● **QUOTED PASSAGE**

The SVDP also served
as Passkeepers and at each Mass two stood behind a small
table with their back to the wall taking the donations and giving change.
The late
Peter Clark was both the President of the Conference and Pass-Keeper-in-Chief
and
is well remembered for the times when the Chapel would be almost filled to
capacity and latecomers required seating, Peter would walk to the front of
the Chapel, encourage those seated with a firm push to squeeze up, then fix
his eyes on the yet to be seated and beckon them with the famous crooked finger
to publicly humiliate themselves by walking the length of the church, head
suitably bowed. Lighter moments for those with a view would occur when those
beckoned steadfastly refused or had found a seat nearer the back much to the
visible annoyance and displeasure of Peter.

● **RECORDED DATA**
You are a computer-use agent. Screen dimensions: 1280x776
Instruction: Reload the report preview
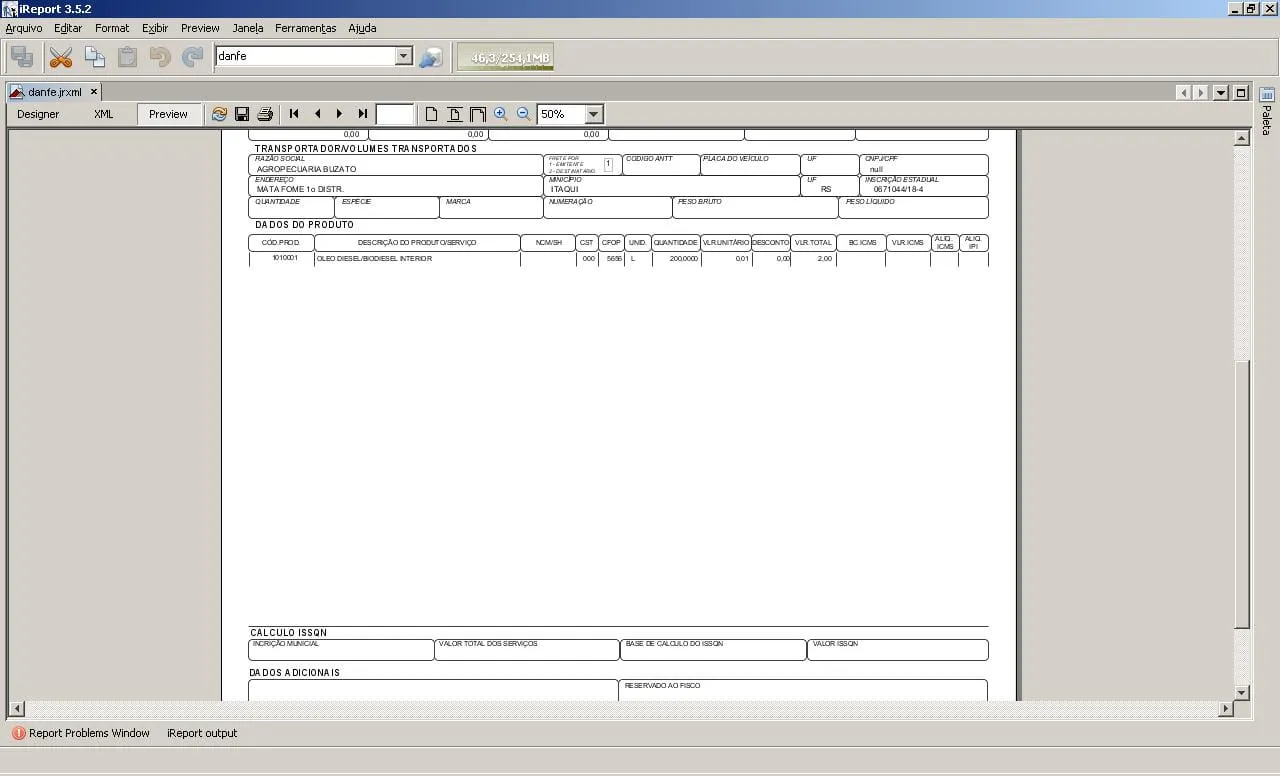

● **GIVEN TASK 1**
Could you repeat the part of the passage about the Chapel passkeepers between "The SVDP also" and "displeasure of Peter.", inclusive, word for word?
● **GIVEN TASK 2**
How would the account of Peter Clark and the Chapel passkeepers go on after its final sentence? Write the next part.

● **REPLY 1**
The SVDP also served
as Passkeepers and at each Mass two stood behind a small
table with their back to the wall taking the donations and giving change.
The late
Peter Clark was both the President of the Conference and Pass-Keeper-in-Chief
and
is well remembered for the times when the Chapel would be almost filled to
capacity and latecomers required seating, Peter would walk to the front of
the Chapel, encourage those seated with a firm push to squeeze up, then fix
his eyes on the yet to be seated and beckon them with the famous crooked finger
to publicly humiliate themselves by walking the length of the church, head
suitably bowed. Lighter moments for those with a view would occur when those
beckoned steadfastly refused or had found a seat nearer the back much to the
visible annoyance and displeasure of Peter.

● **REPLY 2**
Peter, like a few other members, was a miner working at the coalface in Kingshill No. 1 Colliery. Two men, not of his faith, were discussing his church activities; one of them insisted that Peter the Assistant Priest and the other who knowing he was not asked for proof. Well, said the former I was at a service in the Chapel one night and the priest said one half while Wee Peter said the second. No doubt the Rosary was being recited, but this lead to a whole new discussion as to what the former was doing in the Chapel if he was not a Catholic.
Peter was also seen to make the Sign of the Cross several times during particularly dangerous moments at the coalface. He was not alone.
For many years the SVDP organised the Old Folks Bus Run to Saltcoats. It was always to Saltcoats and to the same Restaurant, where the group were always well received and well catered for. The restaurant was run by a widow woman who it was rumoured was looking for a man and every year proposed to Peter having first greeted him with a hug and a kiss. Peter never accepted but still kept going back.
The Needy of The Times.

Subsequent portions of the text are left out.